Sentenza Sentenza Cassazione Civile n. 14388 del 08/06/2017

Cassazione civile, sez. VI, 08/06/2017, (ud. 20/04/2017, dep.08/06/2017),  n. 14338

 

LA CORTE SUPREMA DI CASSAZIONE

SEZIONE SESTA CIVILE

SOTTOSEZIONE 3

Composta dagli Ill.mi Sigg.ri Magistrati:

Dott. AMENDOLA Adelaide – Presidente –

Dott. DE STEFANO Franco – Consigliere –

Dott. OLIVIERI Stefano – Consigliere –

Dott. SCRIMA Antonietta – Consigliere –

Dott. VINCENTI Enzo – rel. Consigliere –

ha pronunciato la seguente:

ORDINANZA

sul ricorso 13948/2016 proposto da:

C.G., elettivamente domiciliato in ROMA, PIAZZA CAVOUR,

presso la CORTE DI CASSAZIONE, rappresentato e difeso dall’avvocato

GIUSEPPE SPAGNUOLO;

– ricorrente –

contro

CA.GI., elettivamente domiciliata in ROMA, CIRCONVALLAZIONE

TRIONFALE 34, presso lo studio dell’avvocato ETTORE TRAVARELLI,

rappresentata e difesa dall’avvocato BERNARDINO ZINNO;

– controricorrente –

avverso la sentenza n. 620/2016 del TRIBUNALE di SALERNO, depositata

il 11/02/2016;

udita la relazione della causa svolta nella camera di consiglio non

partecipata del 20/04/2017 dal Consigliere Dott. ENZO VINCENTI.

(Dati di origine)
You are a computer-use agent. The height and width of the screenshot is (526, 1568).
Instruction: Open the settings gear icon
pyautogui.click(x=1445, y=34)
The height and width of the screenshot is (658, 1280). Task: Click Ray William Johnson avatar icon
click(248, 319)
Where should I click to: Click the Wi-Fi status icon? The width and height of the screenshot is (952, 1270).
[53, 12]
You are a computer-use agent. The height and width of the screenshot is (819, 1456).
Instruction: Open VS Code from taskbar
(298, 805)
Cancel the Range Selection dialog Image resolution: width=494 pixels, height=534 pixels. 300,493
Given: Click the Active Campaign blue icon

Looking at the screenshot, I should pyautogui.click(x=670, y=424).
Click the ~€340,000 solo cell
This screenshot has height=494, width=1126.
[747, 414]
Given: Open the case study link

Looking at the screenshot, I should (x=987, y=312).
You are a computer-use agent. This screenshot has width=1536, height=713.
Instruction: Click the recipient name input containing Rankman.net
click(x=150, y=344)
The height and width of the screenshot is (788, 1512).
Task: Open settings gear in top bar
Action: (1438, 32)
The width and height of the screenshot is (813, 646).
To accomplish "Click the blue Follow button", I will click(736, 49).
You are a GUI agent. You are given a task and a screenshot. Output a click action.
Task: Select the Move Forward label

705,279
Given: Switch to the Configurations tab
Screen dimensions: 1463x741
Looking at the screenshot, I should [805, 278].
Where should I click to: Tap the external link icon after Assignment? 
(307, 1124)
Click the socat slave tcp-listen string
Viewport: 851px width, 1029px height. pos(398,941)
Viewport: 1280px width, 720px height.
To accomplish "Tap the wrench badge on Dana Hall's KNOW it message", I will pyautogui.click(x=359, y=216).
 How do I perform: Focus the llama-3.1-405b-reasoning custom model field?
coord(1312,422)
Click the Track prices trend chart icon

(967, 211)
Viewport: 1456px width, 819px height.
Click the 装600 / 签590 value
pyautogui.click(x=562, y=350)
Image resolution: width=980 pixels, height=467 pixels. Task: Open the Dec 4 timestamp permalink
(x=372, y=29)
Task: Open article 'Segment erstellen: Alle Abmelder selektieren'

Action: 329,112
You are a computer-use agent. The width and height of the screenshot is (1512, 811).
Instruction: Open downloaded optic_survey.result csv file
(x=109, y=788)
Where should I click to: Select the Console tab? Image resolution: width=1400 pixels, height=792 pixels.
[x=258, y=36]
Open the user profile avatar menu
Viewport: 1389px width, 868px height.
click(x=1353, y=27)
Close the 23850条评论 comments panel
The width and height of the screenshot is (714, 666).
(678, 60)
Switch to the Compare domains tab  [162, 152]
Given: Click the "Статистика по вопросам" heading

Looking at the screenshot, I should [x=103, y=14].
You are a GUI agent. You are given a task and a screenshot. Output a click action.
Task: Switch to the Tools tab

> _Consegna dell'esercizio_
Traduci in inglese questa frase dell'estratto del documento: «udita la relazione della causa svolta nella camera di consiglio non partecipata del 20/04/2017 dal Consigliere Dott. ENZO VINCENTI.»

> _Risposta finale_
having heard the report on the case given in the non-participatory council chamber session of 20/04/2017 by Councillor Dr. ENZO VINCENTI.